[Stored data entries]
▼▼▼
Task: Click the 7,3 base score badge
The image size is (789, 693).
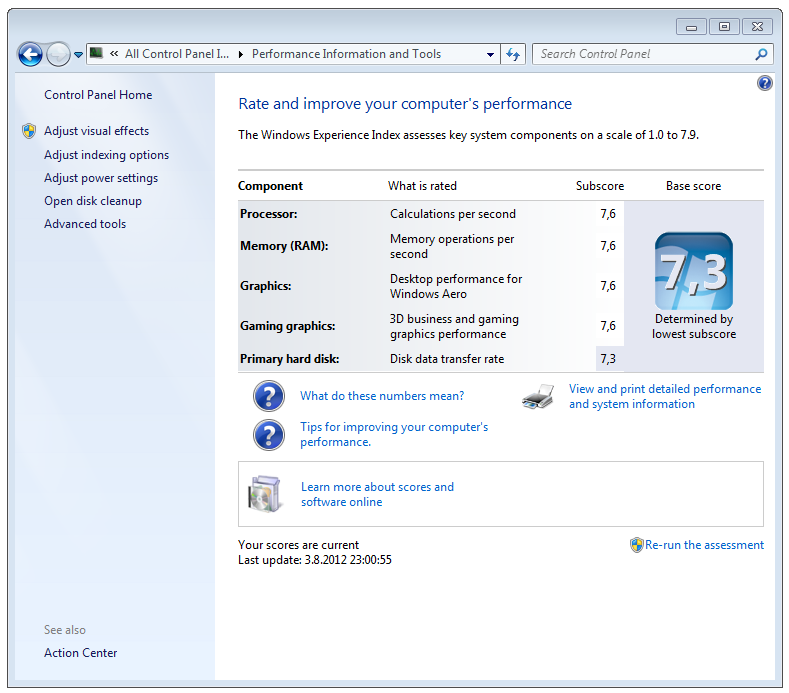Action: click(693, 271)
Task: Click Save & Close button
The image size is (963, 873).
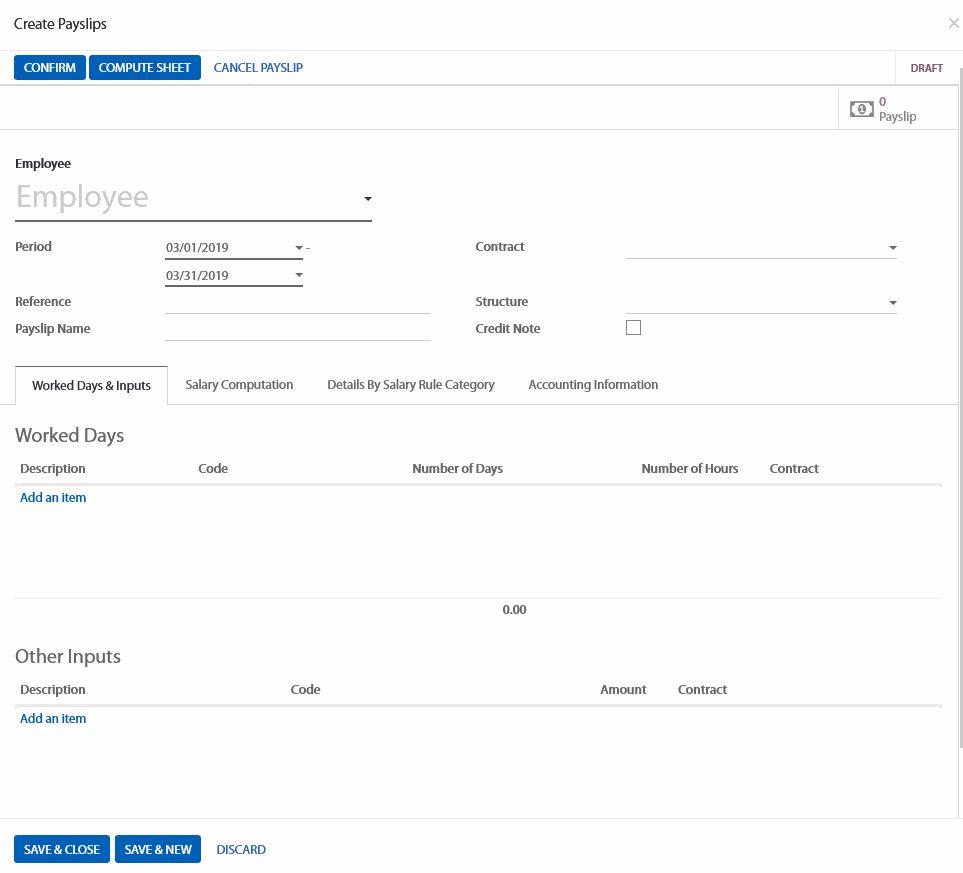Action: pyautogui.click(x=62, y=850)
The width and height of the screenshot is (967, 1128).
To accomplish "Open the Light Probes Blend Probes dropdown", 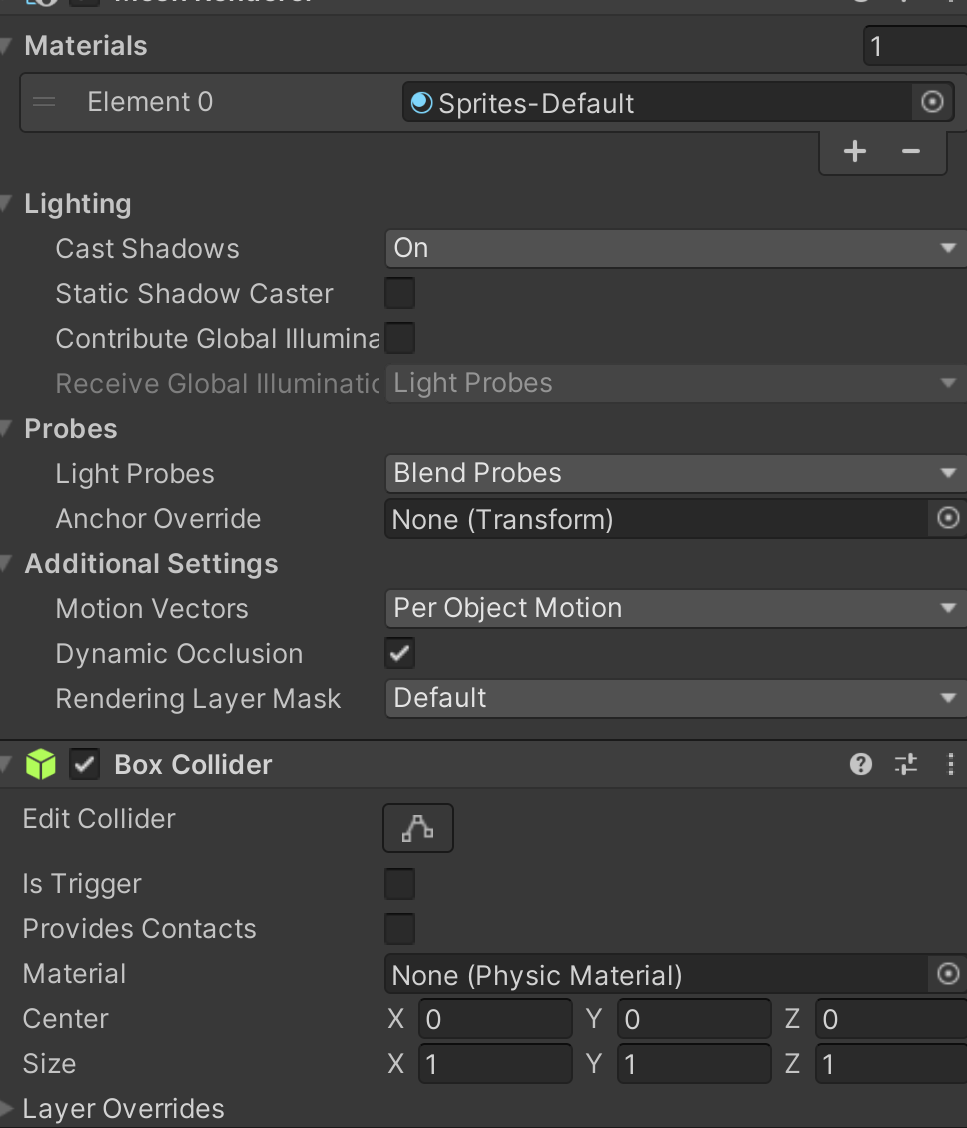I will coord(674,473).

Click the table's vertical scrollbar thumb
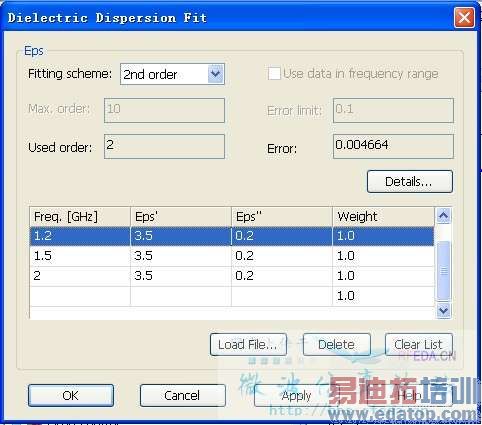443,271
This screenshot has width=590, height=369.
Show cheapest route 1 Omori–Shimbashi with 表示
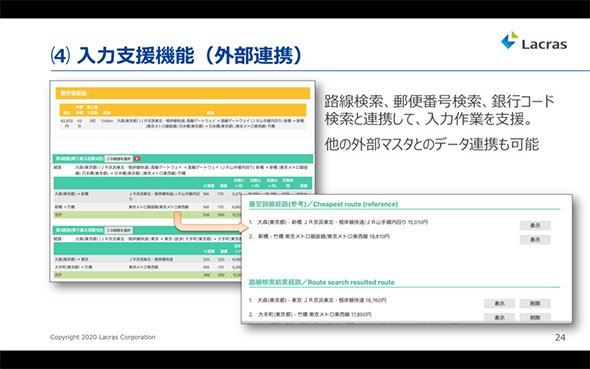(535, 225)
▲▲▲
# To do
What lines in the entries contain "height"? Report each one by copying it.

# Your response
The width and height of the screenshot is (967, 1128).
This screenshot has width=590, height=369.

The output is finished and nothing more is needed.